Bali memang memiliki banyak penulis. Ada yang menulis untuk media massa, jurnal akademik hingga di blog. Namun, sedikit penulis yang memiliki naskah buku siap terbit. Sejumlah penerbit pun mengaku sulit mendapatkan naskah berkualitas yang bisa diterbitkan.
Fakta ini terungkap dalam penjurian Widya Pataka, penghargaan khusus bagi penulis buku yang diprakarsai Badan Perpustakaan dan Arsip Daerah Bali. Tim juri kerap kali kesulitan mendapatkan penulis yang akan diberikan penghargaan.
“Ada penulis yang jika dilihat karya-karyanya cukup berkualitas dan layak menerima Widya Pataka, tetapi tidak punya naskah yang siap diterbitkan,” kata Ketua Tim Juri Widya Pataka, Gde Aryantha Soethama.
Sebaliknya, ada penulis yang memiliki naskah buku siap terbit, tetapi kualitasnya belum memadai serta manfaatnya bagi masyarakat relatif terbatas. Naskah buku yang layak terbit bisa karena memiliki nilai jual, bisa juga karena nilai manfaatnya bagi masyarakat.
Memang, ketersediaan naskah buku siap terbit menjadi salah satu kriteria yang ditetapkan tim juri. Ini dikarenakan Widya Pataka merupakan penghargaan khusus. Penulis tidak menerima hadiah uang seperti lazimnya penghargaan bagi penulis. Penerima penghargaan menerima bantuan dana pencetakan dan penerbitan buku. Artinya, penulis bekerja sama dengan penerbit untuk menerbitkan naskahnya menjadi buku.
“Widya Pataka memang tidak semata untuk memotivasi penulis, tetapi juga menggairahkan industri penerbitan buku di Bali,” imbuh Aryantha Soethama.
Namun, apabila penulis menjual sendiri bukunya (direct selling), hasil penjualan buku sepenuhnya menjadi hak penulis. Jika penulis menjual bukunya melalui toko buku, mungkin penulis mendapat bagian separuh dari hasil penjualan karena separuh diambil toko buku dan distributor.

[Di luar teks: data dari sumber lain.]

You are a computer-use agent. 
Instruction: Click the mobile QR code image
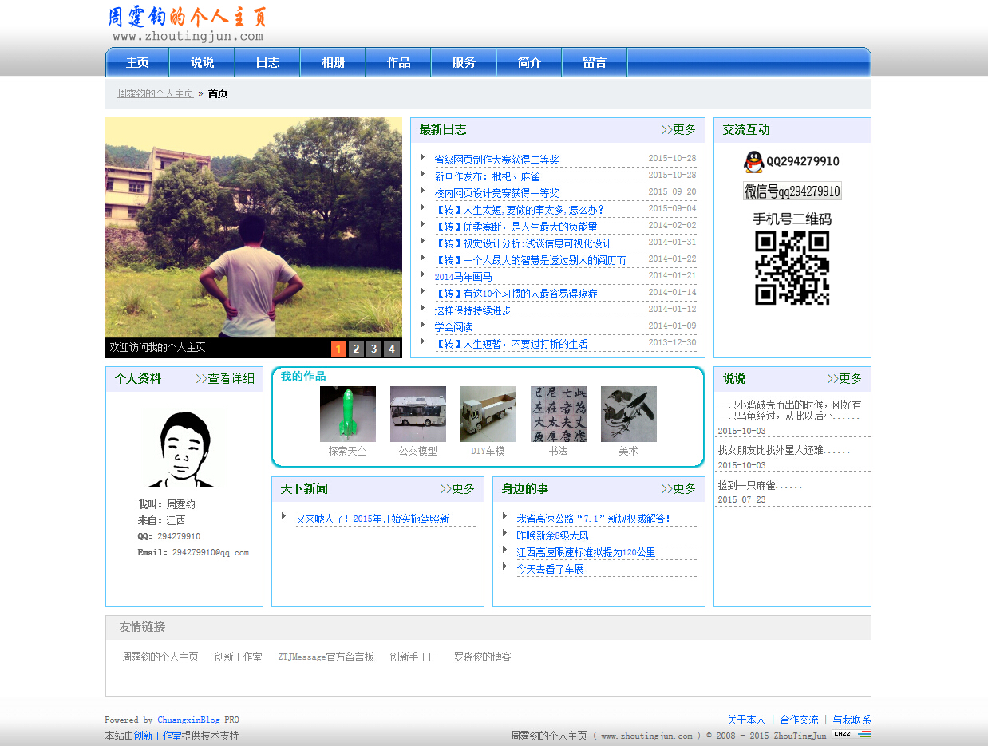click(792, 268)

Jauh lebih besar dari royalti 10% yang biasa diberikan kepada penulis buku.
Sulitnya mencari naskah siap terbit juga tergambar dari naskah para penerima Widya Pataka sejak tahun 2006 hingga sekarang. Umumnya, naskah yang diterbitkan merupakan kumpulan tulisan, bukan naskah utuh sebagai sebuah buku. Sebagian lainnya berupa naskah tesis atau disertasi.
Itu sebabnya, tim juri merekomendasikan Bapusipda Bali melengkapi Widya Pataka dengan program pembinaan bibit-bibit penulis muda. Anak-anak muda yang memiliki bakat dan kemauan menjadi penulis difasilitasi melalui program pendidikan dan pelatihan (diklat) penulisan kreatif buku. Hasil diklat itu diterbitkan menjadi buku.
Kepala Bapusipda Bali, Luh Putu Haryani tertarik dengan usulan tim juri itu. Dia berjanji akan menggodok usulan itu sehingga bisa menjadi program Bapusipda yang dibiayai APBD Bali. (b.)